Condense the paragraph in the homogeneity of variance excerpt below that begins "Note that sometimes the three tests" into a short bulleted list that retains its main points.

■ Source excerpt ■
* * *

Whereas the normality assumption is only for the DV, the homogeneity of variance assumption is looking at the DV split by the IV.
We can test this assumption in three ways:
- Visualize the distribution of the DV across the groups of the IV
- Examine the variance values
- Levene’s test
We are going to learn about three different methods of checking homogeneity of variances. For your homework assignments, you should always use all three methods to check homogeneity of variances.
Note that sometimes the three tests do not always agree with one another. For example, everything might look good but the visual distribution does not look like they have equal variances or the Levene’s test might be statistically significant. In those cases, it is up to you as the researcher to make a judgment. Reasonable people do different things, but as long as you can back up your judgment then you’ll be fine.

* * *

■ Data shown ■
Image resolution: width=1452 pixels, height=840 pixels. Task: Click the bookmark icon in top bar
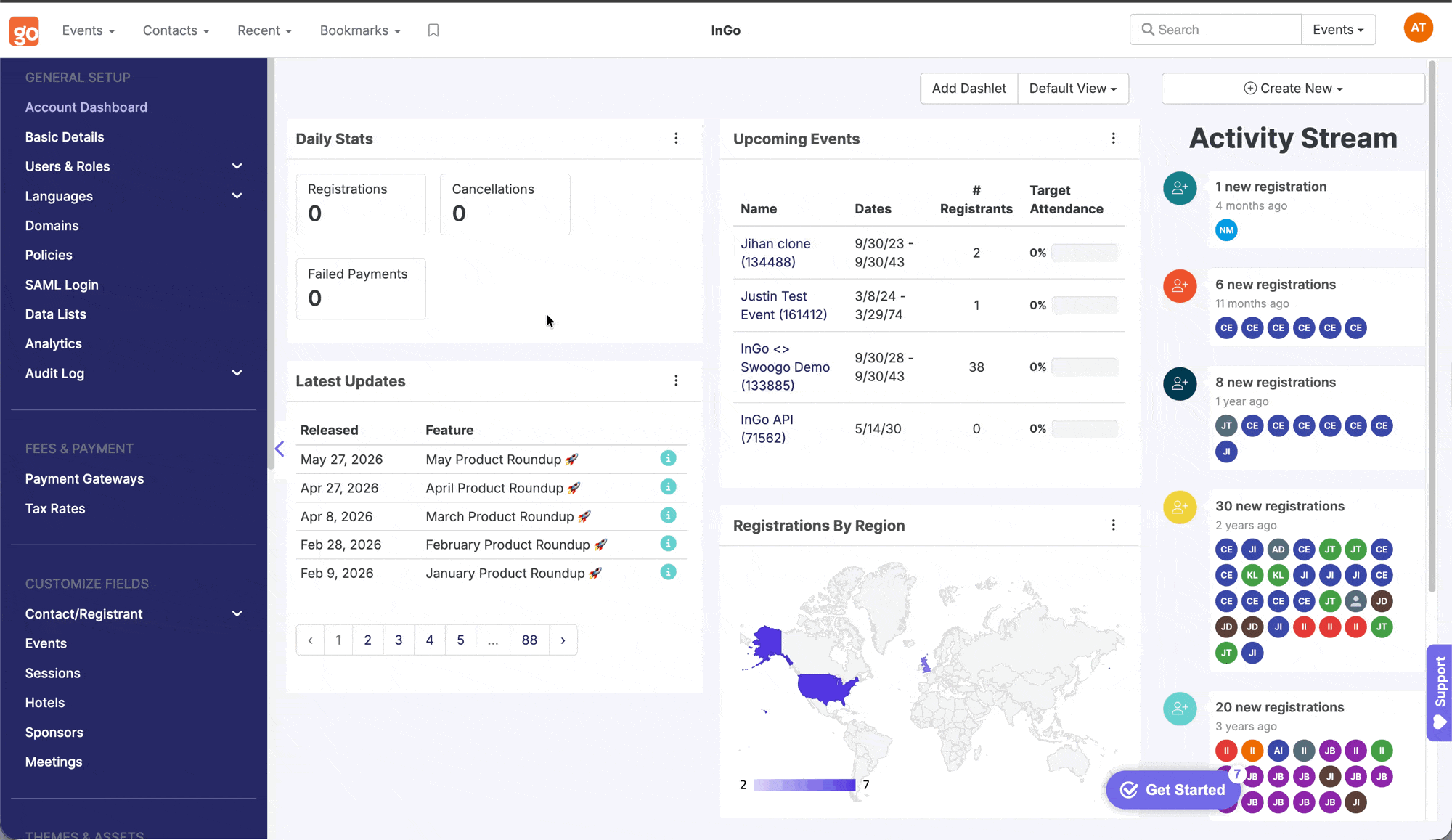point(433,30)
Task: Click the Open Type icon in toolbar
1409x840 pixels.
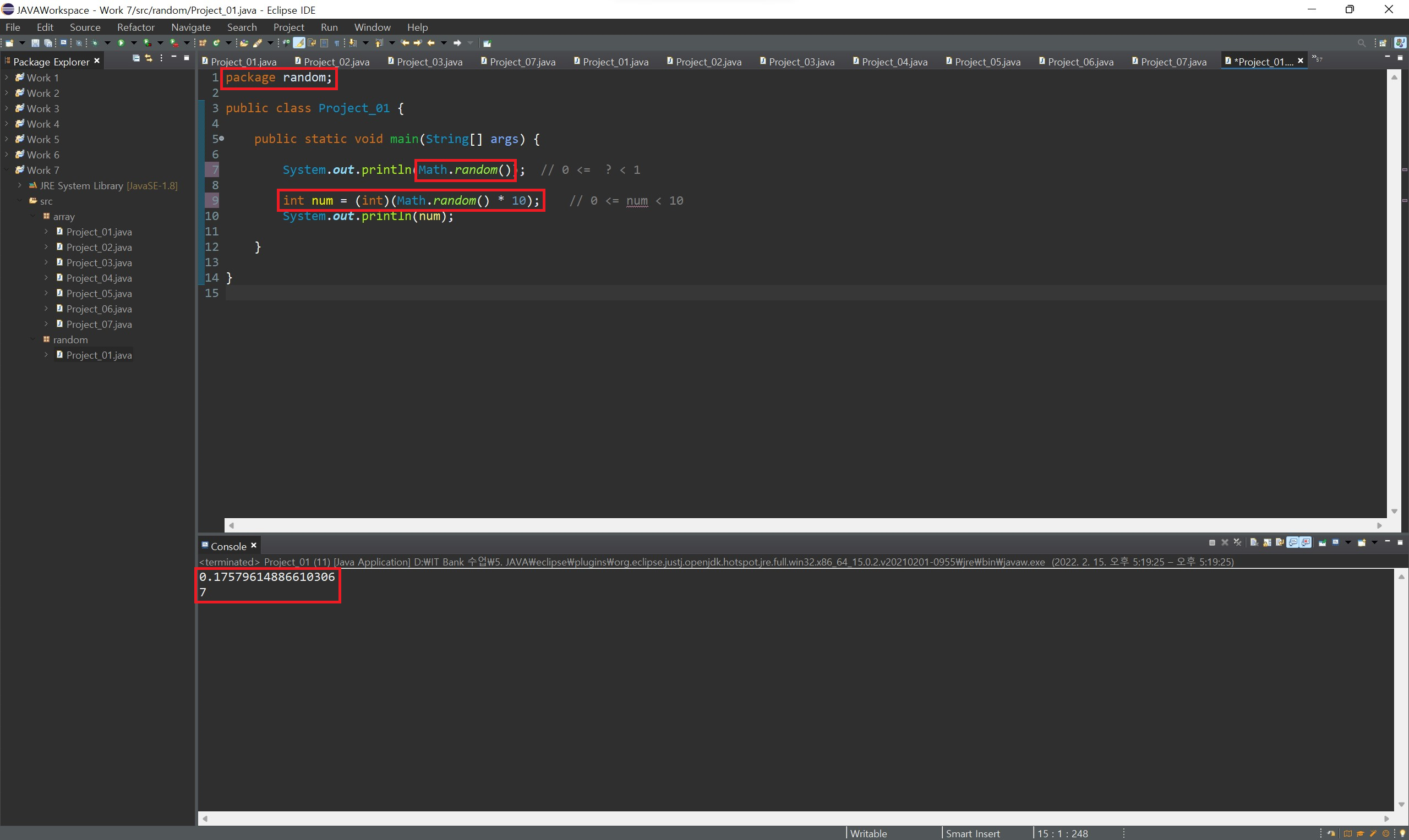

* * *

■ Result of the exercise ■
- The three checks of homogeneity of variance may not agree with one another.
- For instance, everything else may appear acceptable, yet the visual distribution may not suggest equal variances, or Levene's test may be statistically significant.
- In such cases, the researcher must make a judgment.
- Reasonable people may decide differently, and any judgment that can be supported is acceptable.